The company reported a robust 38 percent year-on-year growth in Q2-2025 sales, with 18,049 EVs sold, and a 51 percent increase in retail volumes for the first half of the year. Europe is the company’s primary growth driver, accounting for 76 percent of total sales, fueled by strong consumer incentives and EV discounts.
While the European market shows resilience, Polestar faces considerable headwinds in the U.S., where sales plunged 56 percent in Q2 due to waning consumer interest in high-end EVs, aggressive competition, and the upcoming expiration of the $7,500 federal tax credit. Broader macroeconomic pressures, such as high interest rates and inflation, have also made more affordable hybrids and internal combustion vehicles more attractive in certain regions.
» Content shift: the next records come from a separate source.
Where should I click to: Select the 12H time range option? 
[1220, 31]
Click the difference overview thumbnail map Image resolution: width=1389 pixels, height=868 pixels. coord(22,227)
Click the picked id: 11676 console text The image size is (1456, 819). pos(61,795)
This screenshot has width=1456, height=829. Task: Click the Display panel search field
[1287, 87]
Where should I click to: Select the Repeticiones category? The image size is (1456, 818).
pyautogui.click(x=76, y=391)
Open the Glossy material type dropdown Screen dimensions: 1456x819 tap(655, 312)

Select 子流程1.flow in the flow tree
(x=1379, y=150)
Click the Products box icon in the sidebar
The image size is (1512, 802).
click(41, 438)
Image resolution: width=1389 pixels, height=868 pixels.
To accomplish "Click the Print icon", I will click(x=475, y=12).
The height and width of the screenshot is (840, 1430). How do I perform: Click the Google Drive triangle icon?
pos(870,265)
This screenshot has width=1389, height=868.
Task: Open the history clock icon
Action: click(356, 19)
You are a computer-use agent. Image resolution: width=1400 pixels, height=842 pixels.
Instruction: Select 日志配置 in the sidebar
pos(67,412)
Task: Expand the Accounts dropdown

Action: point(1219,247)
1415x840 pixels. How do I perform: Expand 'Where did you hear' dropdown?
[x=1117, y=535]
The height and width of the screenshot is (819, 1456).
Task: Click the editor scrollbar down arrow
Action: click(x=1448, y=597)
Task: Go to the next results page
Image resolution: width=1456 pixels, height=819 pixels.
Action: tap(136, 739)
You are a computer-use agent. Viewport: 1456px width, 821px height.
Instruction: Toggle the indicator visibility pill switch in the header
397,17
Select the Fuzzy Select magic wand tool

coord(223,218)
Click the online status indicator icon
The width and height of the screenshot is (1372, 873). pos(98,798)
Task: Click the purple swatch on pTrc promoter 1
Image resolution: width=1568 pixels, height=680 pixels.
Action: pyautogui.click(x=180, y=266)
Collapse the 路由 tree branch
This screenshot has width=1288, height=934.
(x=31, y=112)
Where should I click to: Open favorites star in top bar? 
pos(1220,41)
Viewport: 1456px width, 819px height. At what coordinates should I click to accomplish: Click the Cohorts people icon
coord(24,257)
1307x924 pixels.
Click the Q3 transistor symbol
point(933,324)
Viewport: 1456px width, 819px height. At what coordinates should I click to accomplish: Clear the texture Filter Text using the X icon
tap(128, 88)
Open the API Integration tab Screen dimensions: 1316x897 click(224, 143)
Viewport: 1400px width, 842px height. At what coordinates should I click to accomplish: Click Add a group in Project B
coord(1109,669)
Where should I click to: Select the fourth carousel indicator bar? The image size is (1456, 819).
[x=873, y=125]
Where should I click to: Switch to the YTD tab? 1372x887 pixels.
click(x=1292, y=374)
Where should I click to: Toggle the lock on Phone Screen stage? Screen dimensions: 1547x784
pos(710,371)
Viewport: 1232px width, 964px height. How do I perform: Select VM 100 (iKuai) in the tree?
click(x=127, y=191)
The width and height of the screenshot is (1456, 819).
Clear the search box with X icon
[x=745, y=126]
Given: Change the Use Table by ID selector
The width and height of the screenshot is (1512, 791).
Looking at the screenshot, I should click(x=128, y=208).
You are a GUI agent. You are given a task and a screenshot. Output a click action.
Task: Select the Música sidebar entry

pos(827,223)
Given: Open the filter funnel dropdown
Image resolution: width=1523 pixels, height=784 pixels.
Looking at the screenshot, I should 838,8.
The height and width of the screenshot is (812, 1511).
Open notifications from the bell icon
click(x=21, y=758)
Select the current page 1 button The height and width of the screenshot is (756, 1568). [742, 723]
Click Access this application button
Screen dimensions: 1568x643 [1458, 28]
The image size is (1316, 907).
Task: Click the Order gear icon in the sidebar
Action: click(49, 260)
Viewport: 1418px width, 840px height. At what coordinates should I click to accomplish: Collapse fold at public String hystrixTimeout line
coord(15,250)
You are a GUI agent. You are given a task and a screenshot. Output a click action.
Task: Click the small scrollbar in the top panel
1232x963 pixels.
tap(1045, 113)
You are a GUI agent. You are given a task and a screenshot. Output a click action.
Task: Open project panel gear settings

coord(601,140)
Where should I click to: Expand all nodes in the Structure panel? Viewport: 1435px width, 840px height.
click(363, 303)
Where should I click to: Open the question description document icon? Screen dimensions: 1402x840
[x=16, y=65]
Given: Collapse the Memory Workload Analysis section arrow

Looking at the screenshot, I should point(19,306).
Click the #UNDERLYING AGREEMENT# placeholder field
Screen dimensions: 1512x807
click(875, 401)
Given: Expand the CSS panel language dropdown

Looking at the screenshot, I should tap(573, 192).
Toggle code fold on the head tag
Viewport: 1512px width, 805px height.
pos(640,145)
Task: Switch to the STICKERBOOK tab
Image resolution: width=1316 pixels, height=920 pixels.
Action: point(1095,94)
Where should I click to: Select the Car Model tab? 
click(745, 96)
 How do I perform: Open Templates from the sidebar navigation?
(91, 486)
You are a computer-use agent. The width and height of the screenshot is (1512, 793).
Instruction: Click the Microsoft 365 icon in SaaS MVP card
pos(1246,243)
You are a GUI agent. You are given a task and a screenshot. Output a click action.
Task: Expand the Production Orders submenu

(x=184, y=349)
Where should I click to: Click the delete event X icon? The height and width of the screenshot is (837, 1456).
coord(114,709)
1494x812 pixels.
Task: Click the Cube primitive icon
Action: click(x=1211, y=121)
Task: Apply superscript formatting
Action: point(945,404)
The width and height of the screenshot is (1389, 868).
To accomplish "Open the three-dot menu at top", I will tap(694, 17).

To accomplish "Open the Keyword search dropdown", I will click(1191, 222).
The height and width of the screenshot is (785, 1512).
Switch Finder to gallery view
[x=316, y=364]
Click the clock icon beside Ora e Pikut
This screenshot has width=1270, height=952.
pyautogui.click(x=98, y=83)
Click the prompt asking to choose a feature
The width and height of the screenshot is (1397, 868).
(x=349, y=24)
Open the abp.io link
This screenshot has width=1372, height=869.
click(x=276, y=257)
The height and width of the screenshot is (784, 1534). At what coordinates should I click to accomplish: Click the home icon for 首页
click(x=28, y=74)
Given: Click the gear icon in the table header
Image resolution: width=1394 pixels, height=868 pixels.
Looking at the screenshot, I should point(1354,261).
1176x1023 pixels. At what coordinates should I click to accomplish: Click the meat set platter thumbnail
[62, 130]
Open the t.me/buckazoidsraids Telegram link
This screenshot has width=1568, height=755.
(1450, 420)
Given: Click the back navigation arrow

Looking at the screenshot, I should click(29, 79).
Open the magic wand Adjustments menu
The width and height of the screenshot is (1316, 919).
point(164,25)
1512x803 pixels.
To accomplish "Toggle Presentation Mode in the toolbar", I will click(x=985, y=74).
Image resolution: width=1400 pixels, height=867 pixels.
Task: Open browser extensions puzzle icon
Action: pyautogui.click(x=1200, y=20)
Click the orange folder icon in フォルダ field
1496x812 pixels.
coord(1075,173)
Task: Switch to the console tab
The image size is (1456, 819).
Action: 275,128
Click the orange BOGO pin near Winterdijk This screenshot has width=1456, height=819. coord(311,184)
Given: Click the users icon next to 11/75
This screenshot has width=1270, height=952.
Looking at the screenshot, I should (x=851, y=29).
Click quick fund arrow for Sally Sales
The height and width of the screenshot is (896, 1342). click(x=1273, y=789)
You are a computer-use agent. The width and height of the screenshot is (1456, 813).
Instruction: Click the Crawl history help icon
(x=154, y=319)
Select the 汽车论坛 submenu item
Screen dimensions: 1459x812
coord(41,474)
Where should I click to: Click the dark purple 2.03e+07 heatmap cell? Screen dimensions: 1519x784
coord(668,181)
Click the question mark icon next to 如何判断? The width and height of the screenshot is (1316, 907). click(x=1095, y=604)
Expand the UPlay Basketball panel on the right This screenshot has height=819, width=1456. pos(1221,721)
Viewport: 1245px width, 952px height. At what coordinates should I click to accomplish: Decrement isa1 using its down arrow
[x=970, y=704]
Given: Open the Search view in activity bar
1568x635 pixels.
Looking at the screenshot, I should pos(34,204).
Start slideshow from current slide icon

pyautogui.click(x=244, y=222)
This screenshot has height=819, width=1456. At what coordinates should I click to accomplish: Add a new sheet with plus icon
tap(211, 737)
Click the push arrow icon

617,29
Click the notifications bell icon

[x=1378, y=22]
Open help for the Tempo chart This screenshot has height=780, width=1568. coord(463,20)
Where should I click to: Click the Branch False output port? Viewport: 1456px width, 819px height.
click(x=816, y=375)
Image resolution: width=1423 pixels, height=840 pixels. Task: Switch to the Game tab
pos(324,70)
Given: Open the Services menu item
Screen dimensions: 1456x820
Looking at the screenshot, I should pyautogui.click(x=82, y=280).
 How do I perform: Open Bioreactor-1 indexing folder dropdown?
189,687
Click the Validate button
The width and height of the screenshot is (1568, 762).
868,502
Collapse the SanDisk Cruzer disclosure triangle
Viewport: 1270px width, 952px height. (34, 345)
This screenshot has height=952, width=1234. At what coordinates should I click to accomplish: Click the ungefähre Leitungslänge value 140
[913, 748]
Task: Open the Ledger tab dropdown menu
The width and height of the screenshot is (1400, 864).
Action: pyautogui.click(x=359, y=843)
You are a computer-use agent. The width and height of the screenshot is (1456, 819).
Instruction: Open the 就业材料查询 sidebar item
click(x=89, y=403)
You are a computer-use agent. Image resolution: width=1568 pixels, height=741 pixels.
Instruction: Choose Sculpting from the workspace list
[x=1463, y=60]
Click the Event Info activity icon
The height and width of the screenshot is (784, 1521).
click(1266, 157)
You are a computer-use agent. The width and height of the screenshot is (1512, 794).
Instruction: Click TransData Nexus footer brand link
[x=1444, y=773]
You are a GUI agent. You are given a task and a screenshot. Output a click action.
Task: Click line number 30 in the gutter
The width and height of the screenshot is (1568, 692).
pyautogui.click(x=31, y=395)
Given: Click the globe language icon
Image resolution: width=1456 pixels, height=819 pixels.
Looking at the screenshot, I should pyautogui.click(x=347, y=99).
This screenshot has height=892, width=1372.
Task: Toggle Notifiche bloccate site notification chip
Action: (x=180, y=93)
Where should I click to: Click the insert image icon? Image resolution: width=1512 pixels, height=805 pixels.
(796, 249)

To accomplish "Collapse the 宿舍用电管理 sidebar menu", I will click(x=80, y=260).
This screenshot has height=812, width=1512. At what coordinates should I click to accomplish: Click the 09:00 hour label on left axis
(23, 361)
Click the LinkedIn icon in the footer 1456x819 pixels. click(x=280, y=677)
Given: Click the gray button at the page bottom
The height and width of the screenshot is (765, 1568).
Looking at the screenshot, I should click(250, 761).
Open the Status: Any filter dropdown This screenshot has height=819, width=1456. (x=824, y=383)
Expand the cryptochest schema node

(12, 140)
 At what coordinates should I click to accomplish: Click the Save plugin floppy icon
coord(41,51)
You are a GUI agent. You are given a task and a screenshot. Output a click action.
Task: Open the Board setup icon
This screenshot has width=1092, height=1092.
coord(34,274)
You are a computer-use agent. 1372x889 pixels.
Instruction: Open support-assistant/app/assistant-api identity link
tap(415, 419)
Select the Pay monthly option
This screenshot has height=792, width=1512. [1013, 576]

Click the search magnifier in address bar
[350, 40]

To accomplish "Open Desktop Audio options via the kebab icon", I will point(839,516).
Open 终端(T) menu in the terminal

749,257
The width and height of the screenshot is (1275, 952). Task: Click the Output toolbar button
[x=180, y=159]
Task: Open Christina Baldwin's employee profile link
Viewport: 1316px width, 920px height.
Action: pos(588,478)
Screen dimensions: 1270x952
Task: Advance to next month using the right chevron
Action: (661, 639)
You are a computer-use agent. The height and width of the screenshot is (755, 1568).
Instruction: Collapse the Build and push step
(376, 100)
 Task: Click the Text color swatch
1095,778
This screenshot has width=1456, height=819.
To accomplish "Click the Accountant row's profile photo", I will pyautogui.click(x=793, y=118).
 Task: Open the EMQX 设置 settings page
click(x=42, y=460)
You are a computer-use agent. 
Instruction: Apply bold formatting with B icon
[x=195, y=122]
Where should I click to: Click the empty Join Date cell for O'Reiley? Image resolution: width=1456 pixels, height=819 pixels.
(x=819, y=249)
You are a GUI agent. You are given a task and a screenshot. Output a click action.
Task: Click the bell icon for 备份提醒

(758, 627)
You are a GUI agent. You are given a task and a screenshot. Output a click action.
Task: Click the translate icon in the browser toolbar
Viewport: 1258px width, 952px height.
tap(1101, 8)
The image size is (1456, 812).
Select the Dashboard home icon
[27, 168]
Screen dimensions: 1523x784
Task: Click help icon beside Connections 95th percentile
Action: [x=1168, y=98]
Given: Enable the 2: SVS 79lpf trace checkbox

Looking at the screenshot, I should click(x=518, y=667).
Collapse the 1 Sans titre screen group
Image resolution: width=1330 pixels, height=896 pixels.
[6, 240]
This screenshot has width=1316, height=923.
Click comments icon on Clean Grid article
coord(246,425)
To mitigate risks from tariffs and global supply chain disruptions, Polestar is accelerating its localization strategy. Most of its vehicles are currently made in China through partners Volvo Cars and Geely, but production of the upcoming Polestar 7 will shift to a Volvo plant in Slovakia to reduce tariff exposure in Europe. This manufacturing diversification aligns with the company’s push to maintain cost competitiveness and secure market access.
Polestar continues to expand its global portfolio, currently offering the Polestar 2, 3, and 4, with future models including the Polestar 5 GT, Polestar 6 roadster, and Polestar 7 compact SUV. Its focus on design innovation and sustainability, coupled with a growing retail footprint, is positioning the brand for long-term growth despite ongoing geopolitical and market uncertainties.